**Stored data entries:**
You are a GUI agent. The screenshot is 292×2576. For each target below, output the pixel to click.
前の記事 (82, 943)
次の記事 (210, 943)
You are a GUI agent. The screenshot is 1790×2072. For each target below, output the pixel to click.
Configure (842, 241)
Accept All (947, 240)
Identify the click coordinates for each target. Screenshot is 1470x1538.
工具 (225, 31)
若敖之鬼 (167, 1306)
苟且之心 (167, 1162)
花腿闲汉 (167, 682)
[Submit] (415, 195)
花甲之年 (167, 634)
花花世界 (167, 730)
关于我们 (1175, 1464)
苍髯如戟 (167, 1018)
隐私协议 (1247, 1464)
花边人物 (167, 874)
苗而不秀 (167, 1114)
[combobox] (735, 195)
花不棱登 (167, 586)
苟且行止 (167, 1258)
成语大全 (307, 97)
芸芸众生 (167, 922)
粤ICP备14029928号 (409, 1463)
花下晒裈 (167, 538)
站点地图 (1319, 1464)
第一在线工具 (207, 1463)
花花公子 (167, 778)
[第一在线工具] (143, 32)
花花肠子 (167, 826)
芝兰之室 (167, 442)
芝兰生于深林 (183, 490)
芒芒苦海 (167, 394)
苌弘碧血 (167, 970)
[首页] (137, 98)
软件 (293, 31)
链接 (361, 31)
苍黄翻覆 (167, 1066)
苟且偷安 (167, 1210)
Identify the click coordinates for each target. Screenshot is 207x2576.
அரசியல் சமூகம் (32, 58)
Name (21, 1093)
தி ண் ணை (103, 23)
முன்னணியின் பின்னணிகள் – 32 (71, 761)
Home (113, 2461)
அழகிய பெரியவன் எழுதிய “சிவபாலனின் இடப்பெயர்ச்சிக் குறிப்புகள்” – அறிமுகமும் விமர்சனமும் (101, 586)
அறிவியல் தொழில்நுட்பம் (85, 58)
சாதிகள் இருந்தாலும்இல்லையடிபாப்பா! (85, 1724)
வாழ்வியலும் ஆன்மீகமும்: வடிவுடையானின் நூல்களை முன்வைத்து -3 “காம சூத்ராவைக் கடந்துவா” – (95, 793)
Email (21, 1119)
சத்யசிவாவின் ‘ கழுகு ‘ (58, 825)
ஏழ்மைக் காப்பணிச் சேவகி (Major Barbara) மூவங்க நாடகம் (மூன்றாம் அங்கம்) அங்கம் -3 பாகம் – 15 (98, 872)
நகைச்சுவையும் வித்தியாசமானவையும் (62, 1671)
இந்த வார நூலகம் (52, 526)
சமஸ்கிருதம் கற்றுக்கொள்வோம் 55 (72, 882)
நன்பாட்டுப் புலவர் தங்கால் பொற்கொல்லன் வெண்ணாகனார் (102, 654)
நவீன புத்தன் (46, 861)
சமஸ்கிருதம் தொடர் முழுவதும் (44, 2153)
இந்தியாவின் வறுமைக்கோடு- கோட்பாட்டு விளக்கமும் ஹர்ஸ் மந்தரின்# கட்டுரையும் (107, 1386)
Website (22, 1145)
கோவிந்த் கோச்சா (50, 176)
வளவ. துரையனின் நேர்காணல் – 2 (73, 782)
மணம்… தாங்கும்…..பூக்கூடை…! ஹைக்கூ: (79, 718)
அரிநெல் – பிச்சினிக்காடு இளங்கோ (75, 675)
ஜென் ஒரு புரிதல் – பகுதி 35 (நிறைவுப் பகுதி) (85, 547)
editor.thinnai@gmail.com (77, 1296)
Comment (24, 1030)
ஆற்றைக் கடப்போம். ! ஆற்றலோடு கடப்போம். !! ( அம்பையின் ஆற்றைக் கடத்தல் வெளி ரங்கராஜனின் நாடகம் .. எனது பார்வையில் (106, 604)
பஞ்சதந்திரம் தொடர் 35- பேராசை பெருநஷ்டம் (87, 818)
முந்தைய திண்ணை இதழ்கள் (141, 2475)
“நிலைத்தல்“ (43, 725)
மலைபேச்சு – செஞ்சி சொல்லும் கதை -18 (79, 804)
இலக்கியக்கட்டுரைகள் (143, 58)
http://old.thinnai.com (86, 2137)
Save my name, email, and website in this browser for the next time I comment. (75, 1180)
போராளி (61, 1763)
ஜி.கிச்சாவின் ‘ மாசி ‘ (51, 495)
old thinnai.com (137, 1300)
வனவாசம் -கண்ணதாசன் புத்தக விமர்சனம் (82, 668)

**Problem to work on:** From the entries above, copy every line where the word "thinnai" shows up.

**Exercise response:**
editor.thinnai@gmail.com (77, 1296)
http://old.thinnai.com (86, 2137)
old thinnai.com (137, 1300)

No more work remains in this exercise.